_Task statement_
Without changing a single word, output each entry.
== Segment start ==
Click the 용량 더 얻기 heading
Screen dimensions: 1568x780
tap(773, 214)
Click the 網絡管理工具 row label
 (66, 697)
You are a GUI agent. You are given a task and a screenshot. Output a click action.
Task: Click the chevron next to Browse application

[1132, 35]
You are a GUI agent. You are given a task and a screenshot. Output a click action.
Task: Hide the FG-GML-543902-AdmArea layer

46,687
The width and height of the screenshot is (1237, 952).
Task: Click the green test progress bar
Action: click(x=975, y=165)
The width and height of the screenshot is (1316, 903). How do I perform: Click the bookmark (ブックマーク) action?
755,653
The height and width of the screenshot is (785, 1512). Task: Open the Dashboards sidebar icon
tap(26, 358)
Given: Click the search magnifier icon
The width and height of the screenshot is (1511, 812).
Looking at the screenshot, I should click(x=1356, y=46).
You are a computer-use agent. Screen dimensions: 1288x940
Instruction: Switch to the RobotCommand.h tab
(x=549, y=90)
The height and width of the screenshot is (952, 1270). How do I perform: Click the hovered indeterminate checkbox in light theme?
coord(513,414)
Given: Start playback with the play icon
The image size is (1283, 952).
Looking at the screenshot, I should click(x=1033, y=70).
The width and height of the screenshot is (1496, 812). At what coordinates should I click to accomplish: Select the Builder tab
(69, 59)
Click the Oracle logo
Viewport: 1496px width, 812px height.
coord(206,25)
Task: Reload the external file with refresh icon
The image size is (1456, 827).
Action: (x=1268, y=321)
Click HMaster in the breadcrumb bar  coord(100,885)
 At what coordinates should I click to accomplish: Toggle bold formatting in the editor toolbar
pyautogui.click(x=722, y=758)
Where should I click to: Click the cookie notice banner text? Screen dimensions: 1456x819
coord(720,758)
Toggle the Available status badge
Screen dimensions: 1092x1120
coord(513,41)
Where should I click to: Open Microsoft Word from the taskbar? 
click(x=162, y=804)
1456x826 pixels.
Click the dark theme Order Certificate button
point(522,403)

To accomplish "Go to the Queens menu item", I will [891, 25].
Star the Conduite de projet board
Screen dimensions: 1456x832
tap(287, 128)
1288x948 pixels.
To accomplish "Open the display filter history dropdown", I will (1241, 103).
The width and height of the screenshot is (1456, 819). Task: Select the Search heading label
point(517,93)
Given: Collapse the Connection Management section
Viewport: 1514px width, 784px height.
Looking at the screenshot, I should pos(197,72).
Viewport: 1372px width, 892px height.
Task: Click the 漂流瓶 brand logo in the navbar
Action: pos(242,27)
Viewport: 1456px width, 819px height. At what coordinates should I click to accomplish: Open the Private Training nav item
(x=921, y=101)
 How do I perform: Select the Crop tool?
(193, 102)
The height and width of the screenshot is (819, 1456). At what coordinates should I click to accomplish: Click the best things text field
== Segment end ==
_Solution to this problem_
Click the 용량 더 얻기 heading
Screen dimensions: 1568x780
tap(773, 214)
Click the 網絡管理工具 row label
 (66, 697)
You are a GUI agent. You are given a task and a screenshot. Output a click action.
Task: Click the chevron next to Browse application

[1132, 35]
You are a GUI agent. You are given a task and a screenshot. Output a click action.
Task: Hide the FG-GML-543902-AdmArea layer

46,687
The width and height of the screenshot is (1237, 952).
Task: Click the green test progress bar
Action: click(x=975, y=165)
The width and height of the screenshot is (1316, 903). How do I perform: Click the bookmark (ブックマーク) action?
755,653
The height and width of the screenshot is (785, 1512). Task: Open the Dashboards sidebar icon
tap(26, 358)
Given: Click the search magnifier icon
The width and height of the screenshot is (1511, 812).
Looking at the screenshot, I should click(x=1356, y=46).
You are a computer-use agent. Screen dimensions: 1288x940
Instruction: Switch to the RobotCommand.h tab
(x=549, y=90)
The height and width of the screenshot is (952, 1270). How do I perform: Click the hovered indeterminate checkbox in light theme?
coord(513,414)
Given: Start playback with the play icon
The image size is (1283, 952).
Looking at the screenshot, I should click(x=1033, y=70).
The width and height of the screenshot is (1496, 812). At what coordinates should I click to accomplish: Select the Builder tab
(69, 59)
Click the Oracle logo
Viewport: 1496px width, 812px height.
coord(206,25)
Task: Reload the external file with refresh icon
The image size is (1456, 827).
Action: (x=1268, y=321)
Click HMaster in the breadcrumb bar  coord(100,885)
 At what coordinates should I click to accomplish: Toggle bold formatting in the editor toolbar
pyautogui.click(x=722, y=758)
Where should I click to: Click the cookie notice banner text? Screen dimensions: 1456x819
coord(720,758)
Toggle the Available status badge
Screen dimensions: 1092x1120
coord(513,41)
Where should I click to: Open Microsoft Word from the taskbar? 
click(x=162, y=804)
1456x826 pixels.
Click the dark theme Order Certificate button
point(522,403)

To accomplish "Go to the Queens menu item", I will [891, 25].
Star the Conduite de projet board
Screen dimensions: 1456x832
tap(287, 128)
1288x948 pixels.
To accomplish "Open the display filter history dropdown", I will (1241, 103).
The width and height of the screenshot is (1456, 819). Task: Select the Search heading label
point(517,93)
Given: Collapse the Connection Management section
Viewport: 1514px width, 784px height.
Looking at the screenshot, I should pos(197,72).
Viewport: 1372px width, 892px height.
Task: Click the 漂流瓶 brand logo in the navbar
Action: pos(242,27)
Viewport: 1456px width, 819px height. At what coordinates should I click to accomplish: Open the Private Training nav item
(x=921, y=101)
 How do I perform: Select the Crop tool?
(193, 102)
The height and width of the screenshot is (819, 1456). At what coordinates should I click to accomplish: Click the best things text field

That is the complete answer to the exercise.